What you are asked to do: Please put the listing lines, from the line with "In order to click on active" up to and including the line with "The width and height of the screenshot is (952, 1233). I", into a Markdown table with the columns Row and Line, numbering each row and leaving out blank lines.
-------- Materials provided --------
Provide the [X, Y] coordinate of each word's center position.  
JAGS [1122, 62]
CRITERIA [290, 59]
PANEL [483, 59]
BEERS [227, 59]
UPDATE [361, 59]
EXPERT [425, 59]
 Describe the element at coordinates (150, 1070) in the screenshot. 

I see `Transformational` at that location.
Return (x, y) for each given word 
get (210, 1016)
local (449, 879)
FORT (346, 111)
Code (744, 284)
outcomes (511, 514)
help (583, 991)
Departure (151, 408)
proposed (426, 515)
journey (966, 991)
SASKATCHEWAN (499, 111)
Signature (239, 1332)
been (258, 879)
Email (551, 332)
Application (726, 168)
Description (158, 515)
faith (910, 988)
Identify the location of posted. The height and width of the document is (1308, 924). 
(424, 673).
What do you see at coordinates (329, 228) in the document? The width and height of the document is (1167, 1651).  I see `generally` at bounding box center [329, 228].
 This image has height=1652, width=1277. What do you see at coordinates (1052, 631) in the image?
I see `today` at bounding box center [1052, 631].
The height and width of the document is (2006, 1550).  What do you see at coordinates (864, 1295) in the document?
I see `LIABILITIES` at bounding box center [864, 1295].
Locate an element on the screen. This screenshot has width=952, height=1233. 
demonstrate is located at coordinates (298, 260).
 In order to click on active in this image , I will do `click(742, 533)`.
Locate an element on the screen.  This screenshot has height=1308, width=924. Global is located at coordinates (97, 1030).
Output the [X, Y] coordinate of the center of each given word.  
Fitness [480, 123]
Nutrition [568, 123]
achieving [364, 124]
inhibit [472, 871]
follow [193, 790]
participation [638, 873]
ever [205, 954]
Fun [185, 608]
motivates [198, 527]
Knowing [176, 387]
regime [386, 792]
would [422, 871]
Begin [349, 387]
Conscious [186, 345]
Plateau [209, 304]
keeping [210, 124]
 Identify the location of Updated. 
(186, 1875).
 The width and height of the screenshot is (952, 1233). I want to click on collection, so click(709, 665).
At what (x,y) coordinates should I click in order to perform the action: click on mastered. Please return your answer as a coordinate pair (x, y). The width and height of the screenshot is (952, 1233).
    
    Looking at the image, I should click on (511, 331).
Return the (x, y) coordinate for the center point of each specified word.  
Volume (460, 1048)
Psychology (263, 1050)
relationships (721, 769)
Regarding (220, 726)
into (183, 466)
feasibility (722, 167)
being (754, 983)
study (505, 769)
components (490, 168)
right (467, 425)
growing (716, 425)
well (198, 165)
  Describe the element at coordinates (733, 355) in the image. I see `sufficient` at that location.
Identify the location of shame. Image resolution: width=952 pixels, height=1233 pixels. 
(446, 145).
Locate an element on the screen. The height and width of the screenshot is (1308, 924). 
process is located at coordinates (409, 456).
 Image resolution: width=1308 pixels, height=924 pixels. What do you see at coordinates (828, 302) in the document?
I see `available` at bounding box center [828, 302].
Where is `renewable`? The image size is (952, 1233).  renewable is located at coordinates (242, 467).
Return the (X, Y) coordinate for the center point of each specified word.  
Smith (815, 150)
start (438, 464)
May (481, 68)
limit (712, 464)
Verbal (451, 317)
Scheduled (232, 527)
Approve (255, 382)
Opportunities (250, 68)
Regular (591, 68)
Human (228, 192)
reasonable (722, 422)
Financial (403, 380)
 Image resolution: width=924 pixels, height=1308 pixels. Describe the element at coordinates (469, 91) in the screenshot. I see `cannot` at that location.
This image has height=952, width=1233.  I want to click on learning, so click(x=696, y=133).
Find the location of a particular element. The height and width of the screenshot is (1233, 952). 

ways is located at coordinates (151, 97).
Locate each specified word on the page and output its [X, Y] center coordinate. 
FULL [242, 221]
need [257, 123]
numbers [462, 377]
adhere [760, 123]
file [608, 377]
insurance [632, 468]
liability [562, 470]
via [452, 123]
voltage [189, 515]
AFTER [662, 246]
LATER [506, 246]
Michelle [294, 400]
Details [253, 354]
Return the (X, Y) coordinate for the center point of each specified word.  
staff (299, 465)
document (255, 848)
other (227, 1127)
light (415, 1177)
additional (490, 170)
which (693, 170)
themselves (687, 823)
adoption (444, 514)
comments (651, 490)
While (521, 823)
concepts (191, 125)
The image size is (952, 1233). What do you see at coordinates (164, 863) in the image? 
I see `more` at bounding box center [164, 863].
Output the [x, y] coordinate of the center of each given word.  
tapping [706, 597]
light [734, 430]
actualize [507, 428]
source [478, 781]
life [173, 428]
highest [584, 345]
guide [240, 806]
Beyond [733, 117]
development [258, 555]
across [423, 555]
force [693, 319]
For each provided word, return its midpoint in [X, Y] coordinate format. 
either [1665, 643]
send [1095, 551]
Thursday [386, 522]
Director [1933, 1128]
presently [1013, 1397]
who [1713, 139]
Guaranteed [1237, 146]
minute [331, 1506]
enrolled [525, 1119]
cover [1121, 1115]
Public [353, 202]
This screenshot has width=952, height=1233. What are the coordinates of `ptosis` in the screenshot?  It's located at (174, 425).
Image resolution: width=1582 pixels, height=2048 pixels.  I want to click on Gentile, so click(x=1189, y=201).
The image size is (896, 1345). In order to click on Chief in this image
--------
Reply to the exercise:
| Row | Line |
|---|---|
| 1 |  In order to click on active in this image , I will do `click(742, 533)`. |
| 2 | Locate an element on the screen.  This screenshot has height=1308, width=924. Global is located at coordinates (97, 1030). |
| 3 | Output the [X, Y] coordinate of the center of each given word.   |
| 4 | Fitness [480, 123] |
| 5 | Nutrition [568, 123] |
| 6 | achieving [364, 124] |
| 7 | inhibit [472, 871] |
| 8 | follow [193, 790] |
| 9 | participation [638, 873] |
| 10 | ever [205, 954] |
| 11 | Fun [185, 608] |
| 12 | motivates [198, 527] |
| 13 | Knowing [176, 387] |
| 14 | regime [386, 792] |
| 15 | would [422, 871] |
| 16 | Begin [349, 387] |
| 17 | Conscious [186, 345] |
| 18 | Plateau [209, 304] |
| 19 | keeping [210, 124] |
| 20 |  Identify the location of Updated.  |
| 21 | (186, 1875). |
| 22 |  The width and height of the screenshot is (952, 1233). I want to click on collection, so click(709, 665). |